職業上は「写真家」とはいえ、まともな収入にならない「クマ探し」活動に専念できるほど、僕もお気楽な身分ではない。この春、高千穂町内でやっていたアルバイトが期限切れになり頭を抱えていたところに、旧友の紹介で新しい仕事の話が来た。
福岡市内のある専門学校で自然環境や野生動物に関する講義を担当しないか、というのだ。同様の仕事の経験があったことと、高千穂から福岡までの交通費も満額出してくれる、というので大喜びで引き受けることにした。以来、週に一度福岡まで出張し、茶髪の若者たちを相手に二科目の講義をしている。
講義の経験があるとはいえ10年前の話だ。往復と講義そのものの労力だけでなく、講義の準備もまた大変。一回90分の講義の準備に、まる2日かかることもある。おかげで、この六・七月は「本業」である撮影活動にかなり支障を来たしてしまった。
また、日常の生活費はもちろん、「クマ探し」活動にかかる経費も考えると、まだ十分な額とは言いがたい。それに半年毎の契約なので、先々の不安もある。それでも、収入面で随分と助かったのも事実だ。
それともう一つ。町内でのアルバイトは余程特殊な仕事でない限り、僕が引き受けなければ他の誰かがやるだろう。ということは、余所者の僕がこの町でアルバイトをすると、他の地元町民の就業の機会を奪うことになりかねない。以前町内でアルバイトしていた頃は、その点を心苦しく思っていた。
決して経済的に恵まれているとは言えないこの町に好きで移り住んできた以上は、「余所者として出来ること」で、地域に貢献出来るようになりたいと、常々考えている。それは「クマ探し」(これも地元のためになる、と僕は信じているが)だけでなく、経済面でもだ。
いつか僕が写真家として名を挙げ、写真やTVの仕事でもっと稼げるようになれば、その収入はほとんど町外からのはずだ。そして、僕はその収入から町に税金を納め、また出来るだけ町内でお金を使う。いつか、そうなりたい。
幸いにしてこの講師の仕事を得た事で、福岡市内でもらったお金を、この町に持って帰って来ることが出来るようになった。こうして町外からのお金を町内に落とせるようになったことが単純に嬉しい。そんな話をすると、ある知人は「地域にとっては、小額の税金を納めてもらうより、そのことのほうがよっぽど意味がある。」と言って笑った。
経済学の世界に「外貨獲得」という考え方がある。主に貧しい発展途上国での話だが、国内での経済活動が多少活発でも、自国通貨が国内でぐるぐる回っているだけではその国は豊かにはなれない。だから、売れるもの(農産物であったり、観光というサービスであったり)を他国に売ることで、外からのお金(外貨)を得て経済的に豊かになろうとすること…くらいの意味だ。

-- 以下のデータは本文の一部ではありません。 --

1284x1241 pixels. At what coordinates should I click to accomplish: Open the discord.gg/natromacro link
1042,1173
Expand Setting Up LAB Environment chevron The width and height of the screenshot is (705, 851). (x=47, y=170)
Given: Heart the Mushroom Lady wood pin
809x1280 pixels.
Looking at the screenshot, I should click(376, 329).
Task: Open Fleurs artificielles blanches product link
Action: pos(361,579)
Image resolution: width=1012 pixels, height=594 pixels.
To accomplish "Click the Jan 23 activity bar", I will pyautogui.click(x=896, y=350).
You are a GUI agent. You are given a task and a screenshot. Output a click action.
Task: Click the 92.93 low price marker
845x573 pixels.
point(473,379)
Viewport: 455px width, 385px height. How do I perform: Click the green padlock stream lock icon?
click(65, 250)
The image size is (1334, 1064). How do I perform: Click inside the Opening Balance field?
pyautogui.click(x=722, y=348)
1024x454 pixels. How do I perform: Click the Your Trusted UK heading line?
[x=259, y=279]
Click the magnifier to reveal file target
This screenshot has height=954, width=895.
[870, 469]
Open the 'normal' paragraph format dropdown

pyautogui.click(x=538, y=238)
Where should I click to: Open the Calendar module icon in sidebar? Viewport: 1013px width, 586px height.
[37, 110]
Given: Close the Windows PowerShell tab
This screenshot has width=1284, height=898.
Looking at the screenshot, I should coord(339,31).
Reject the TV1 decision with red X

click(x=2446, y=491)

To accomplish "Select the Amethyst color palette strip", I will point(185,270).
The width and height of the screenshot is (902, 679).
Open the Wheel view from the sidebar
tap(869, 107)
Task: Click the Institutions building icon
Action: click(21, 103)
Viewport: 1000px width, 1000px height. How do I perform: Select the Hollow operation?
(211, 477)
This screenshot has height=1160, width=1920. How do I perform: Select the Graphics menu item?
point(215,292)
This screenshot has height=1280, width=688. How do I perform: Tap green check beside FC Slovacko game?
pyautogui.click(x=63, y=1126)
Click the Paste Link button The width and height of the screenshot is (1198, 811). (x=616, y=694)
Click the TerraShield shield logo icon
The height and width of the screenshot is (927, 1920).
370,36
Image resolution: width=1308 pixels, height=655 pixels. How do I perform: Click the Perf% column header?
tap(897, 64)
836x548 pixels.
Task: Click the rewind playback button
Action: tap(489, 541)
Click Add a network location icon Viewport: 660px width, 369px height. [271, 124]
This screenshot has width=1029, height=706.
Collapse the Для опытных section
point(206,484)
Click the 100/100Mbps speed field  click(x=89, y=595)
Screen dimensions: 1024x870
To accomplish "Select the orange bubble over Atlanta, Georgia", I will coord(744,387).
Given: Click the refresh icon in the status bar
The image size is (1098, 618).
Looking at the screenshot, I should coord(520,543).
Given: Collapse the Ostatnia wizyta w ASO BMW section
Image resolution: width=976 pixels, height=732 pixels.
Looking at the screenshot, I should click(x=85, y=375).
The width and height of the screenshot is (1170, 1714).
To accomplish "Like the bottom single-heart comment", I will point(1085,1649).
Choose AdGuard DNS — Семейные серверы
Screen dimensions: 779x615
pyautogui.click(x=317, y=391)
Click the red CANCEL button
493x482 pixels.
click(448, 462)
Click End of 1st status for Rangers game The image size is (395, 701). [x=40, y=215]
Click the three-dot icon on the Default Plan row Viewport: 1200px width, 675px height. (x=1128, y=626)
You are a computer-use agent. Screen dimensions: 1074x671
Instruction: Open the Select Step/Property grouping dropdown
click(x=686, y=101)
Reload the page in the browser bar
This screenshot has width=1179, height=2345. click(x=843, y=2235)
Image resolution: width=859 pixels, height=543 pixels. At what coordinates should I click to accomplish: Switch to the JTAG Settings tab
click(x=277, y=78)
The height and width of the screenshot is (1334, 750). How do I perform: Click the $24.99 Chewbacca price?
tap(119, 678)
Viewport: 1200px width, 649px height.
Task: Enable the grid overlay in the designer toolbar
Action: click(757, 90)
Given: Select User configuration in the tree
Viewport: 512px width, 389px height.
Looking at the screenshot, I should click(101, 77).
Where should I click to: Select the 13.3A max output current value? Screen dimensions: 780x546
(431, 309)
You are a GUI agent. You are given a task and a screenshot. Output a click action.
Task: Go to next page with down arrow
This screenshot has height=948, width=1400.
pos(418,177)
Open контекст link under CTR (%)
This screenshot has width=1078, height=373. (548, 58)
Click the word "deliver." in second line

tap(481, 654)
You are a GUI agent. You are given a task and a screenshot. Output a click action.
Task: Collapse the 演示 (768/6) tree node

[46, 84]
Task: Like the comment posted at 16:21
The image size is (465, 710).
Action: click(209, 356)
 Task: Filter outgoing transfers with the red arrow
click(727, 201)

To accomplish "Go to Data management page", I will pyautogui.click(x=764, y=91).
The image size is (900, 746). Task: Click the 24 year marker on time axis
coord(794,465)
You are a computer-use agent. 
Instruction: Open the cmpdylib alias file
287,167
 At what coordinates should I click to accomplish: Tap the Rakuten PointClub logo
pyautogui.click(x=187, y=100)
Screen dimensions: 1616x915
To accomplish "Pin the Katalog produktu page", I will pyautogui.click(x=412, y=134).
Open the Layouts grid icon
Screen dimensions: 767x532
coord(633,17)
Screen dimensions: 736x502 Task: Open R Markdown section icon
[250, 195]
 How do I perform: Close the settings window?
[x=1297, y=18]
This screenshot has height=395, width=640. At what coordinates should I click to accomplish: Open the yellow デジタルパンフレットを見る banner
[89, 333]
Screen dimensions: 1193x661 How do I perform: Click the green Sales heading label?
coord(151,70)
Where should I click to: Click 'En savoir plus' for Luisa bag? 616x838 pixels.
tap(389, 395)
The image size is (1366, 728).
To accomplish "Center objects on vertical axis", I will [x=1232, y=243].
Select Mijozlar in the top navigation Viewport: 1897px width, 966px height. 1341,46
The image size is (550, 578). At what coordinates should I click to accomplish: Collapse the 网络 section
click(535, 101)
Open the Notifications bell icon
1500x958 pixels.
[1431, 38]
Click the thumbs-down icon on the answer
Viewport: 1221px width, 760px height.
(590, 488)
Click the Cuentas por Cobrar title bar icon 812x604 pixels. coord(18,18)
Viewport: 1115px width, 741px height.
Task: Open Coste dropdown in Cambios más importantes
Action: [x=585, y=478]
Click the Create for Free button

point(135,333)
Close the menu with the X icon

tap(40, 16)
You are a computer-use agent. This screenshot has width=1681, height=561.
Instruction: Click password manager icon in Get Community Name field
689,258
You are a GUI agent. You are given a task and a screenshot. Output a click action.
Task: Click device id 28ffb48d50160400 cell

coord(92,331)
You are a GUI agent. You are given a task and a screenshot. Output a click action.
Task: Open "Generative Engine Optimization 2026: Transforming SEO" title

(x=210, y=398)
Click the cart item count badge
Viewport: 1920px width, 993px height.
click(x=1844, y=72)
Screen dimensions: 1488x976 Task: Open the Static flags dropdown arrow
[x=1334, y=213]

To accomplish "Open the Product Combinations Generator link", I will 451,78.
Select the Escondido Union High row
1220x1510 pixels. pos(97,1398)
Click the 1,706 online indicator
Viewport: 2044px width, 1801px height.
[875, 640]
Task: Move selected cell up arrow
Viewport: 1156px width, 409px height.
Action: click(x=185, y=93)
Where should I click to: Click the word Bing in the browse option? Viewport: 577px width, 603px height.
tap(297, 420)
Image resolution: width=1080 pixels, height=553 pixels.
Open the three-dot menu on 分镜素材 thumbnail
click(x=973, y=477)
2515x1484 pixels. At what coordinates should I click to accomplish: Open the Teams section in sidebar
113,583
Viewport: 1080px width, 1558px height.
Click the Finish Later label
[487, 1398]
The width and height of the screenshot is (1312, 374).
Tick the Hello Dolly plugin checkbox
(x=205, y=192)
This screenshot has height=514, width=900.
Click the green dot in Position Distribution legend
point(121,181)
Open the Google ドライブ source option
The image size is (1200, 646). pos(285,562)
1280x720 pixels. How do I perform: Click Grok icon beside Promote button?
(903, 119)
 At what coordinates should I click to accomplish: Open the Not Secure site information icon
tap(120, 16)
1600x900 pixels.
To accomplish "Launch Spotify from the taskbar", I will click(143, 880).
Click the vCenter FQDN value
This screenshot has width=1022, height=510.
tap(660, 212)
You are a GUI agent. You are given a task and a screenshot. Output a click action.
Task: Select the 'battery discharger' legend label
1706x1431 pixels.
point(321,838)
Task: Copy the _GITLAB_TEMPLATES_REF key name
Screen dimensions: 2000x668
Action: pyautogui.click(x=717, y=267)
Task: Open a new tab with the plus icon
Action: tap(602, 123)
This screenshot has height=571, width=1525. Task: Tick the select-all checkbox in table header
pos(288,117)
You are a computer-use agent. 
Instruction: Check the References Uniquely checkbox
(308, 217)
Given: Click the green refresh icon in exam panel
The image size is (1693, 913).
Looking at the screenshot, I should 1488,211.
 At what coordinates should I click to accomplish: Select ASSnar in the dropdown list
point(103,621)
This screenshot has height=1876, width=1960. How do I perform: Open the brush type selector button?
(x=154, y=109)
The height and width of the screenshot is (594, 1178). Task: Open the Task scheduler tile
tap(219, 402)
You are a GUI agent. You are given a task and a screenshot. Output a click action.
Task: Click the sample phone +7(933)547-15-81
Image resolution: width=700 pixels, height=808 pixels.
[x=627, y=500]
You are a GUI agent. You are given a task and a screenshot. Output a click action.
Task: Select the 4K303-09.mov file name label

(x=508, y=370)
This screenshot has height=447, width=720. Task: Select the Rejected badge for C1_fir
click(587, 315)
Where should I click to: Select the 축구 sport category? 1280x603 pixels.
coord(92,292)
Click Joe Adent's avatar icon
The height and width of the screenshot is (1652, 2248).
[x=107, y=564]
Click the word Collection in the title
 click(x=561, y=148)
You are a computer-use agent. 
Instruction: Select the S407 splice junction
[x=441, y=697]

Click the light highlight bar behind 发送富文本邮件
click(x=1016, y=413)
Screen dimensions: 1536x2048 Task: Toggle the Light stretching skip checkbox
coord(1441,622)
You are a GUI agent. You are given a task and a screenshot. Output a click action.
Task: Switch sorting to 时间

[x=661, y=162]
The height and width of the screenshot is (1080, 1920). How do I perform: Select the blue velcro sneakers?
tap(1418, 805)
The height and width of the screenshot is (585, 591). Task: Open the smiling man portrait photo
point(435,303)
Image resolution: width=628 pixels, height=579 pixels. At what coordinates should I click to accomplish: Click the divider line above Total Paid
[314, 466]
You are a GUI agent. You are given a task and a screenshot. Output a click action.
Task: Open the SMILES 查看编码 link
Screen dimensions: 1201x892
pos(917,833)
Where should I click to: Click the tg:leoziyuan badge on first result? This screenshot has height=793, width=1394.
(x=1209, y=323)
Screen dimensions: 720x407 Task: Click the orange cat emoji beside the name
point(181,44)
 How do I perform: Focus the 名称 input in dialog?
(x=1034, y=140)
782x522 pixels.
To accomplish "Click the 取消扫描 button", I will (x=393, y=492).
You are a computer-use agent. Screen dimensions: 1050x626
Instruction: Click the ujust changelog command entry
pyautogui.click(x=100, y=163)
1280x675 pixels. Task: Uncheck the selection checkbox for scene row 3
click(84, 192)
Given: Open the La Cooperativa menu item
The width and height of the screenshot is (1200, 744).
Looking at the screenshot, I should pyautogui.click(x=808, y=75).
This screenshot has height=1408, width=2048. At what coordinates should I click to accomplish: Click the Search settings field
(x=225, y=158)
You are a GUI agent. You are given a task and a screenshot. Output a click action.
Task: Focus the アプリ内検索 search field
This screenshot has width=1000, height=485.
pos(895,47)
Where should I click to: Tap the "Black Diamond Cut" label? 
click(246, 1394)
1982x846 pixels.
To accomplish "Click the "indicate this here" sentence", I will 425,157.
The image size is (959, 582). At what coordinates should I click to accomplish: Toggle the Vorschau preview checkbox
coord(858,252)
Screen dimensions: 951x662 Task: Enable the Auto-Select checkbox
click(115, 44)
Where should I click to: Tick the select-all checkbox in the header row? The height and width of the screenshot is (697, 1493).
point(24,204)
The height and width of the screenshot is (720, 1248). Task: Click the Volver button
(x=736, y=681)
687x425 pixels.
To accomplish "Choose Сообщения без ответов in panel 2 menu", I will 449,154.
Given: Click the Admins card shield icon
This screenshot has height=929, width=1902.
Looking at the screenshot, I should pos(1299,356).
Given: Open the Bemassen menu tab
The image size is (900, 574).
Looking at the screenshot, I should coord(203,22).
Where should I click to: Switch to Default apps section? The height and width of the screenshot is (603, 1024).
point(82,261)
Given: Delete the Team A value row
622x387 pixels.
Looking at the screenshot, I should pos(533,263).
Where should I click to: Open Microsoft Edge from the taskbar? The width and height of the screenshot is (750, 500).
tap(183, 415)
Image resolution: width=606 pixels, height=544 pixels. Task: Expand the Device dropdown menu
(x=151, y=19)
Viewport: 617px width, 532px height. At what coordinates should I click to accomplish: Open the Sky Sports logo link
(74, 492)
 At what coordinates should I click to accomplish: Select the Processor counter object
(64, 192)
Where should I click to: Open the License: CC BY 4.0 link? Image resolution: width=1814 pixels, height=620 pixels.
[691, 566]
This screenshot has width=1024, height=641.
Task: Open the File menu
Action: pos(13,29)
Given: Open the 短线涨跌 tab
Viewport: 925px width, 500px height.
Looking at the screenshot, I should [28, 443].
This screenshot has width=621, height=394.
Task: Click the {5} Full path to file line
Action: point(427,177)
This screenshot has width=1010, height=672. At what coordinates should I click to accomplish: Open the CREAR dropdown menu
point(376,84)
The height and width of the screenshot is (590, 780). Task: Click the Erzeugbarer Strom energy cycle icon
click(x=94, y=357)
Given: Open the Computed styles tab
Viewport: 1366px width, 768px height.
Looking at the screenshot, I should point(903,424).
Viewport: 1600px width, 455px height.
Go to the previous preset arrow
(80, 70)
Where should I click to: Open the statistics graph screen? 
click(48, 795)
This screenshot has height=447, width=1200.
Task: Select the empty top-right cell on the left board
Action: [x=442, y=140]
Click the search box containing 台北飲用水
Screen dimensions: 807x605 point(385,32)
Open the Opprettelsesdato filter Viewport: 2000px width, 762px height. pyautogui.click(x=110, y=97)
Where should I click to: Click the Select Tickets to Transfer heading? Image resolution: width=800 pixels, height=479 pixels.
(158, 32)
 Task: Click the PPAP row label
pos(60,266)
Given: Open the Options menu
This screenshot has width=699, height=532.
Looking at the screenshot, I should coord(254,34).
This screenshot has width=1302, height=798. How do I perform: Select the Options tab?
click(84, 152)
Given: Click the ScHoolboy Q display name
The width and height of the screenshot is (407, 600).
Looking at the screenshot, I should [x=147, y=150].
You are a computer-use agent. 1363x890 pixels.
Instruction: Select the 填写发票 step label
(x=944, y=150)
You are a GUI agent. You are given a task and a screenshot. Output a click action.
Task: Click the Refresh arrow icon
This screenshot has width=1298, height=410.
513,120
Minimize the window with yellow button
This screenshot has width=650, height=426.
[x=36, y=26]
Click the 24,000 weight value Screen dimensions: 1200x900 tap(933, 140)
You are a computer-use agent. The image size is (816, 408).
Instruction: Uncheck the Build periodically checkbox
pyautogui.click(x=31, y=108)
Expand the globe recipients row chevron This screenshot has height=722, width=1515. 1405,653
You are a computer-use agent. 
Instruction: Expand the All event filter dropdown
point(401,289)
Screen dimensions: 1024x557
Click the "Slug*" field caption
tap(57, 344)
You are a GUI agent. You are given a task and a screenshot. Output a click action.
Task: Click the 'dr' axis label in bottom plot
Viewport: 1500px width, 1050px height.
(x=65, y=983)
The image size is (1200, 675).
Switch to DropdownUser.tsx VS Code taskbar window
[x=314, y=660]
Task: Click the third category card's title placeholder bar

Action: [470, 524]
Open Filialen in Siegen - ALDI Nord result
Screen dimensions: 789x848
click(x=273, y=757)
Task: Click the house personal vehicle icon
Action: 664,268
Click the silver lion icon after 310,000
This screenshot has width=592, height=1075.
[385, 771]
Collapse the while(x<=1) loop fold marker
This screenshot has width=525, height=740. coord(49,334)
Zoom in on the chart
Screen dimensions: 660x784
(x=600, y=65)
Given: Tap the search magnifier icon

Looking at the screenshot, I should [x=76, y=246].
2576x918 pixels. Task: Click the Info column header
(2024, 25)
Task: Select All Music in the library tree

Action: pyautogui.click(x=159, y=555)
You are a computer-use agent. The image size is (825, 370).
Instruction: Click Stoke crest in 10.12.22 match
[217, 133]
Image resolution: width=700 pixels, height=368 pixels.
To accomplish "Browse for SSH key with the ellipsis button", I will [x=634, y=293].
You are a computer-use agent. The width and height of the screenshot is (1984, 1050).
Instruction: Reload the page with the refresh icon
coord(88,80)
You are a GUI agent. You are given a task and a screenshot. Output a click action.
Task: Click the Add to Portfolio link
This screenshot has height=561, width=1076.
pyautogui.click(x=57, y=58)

僕が三年を過ごしたアフリカのマラウィという国の場合、農産物、特にタバコが重要な輸出品だった。サファリで有名なケニアでは、最大の外貨獲得は「観光業」だという。ホテルの料金などに「外国人価格」(自国民価格より相当に高い)が設定されているところも珍しくはなかった。
この考え方は、日本国内の地方にも言えるはずだ。都市部で生み出されるお金をいかにして地方に持ってくるか?地域の産物を都市に売る。観光でお金を使ってもらう…もちろんそれに見合った「満足感」を提供しなくてはならないけれど…そうやって入って来た「外貨」が地域の経済を潤わせる、のだと思う。
高千穂の魅力の一つは、地元の人々の人の良さ、穏やかな気質でもある。こんなドライな考え方にはあまり染まって欲しくない、とも思うが、地域経済を考えるときにはやはり必要なことのように思う。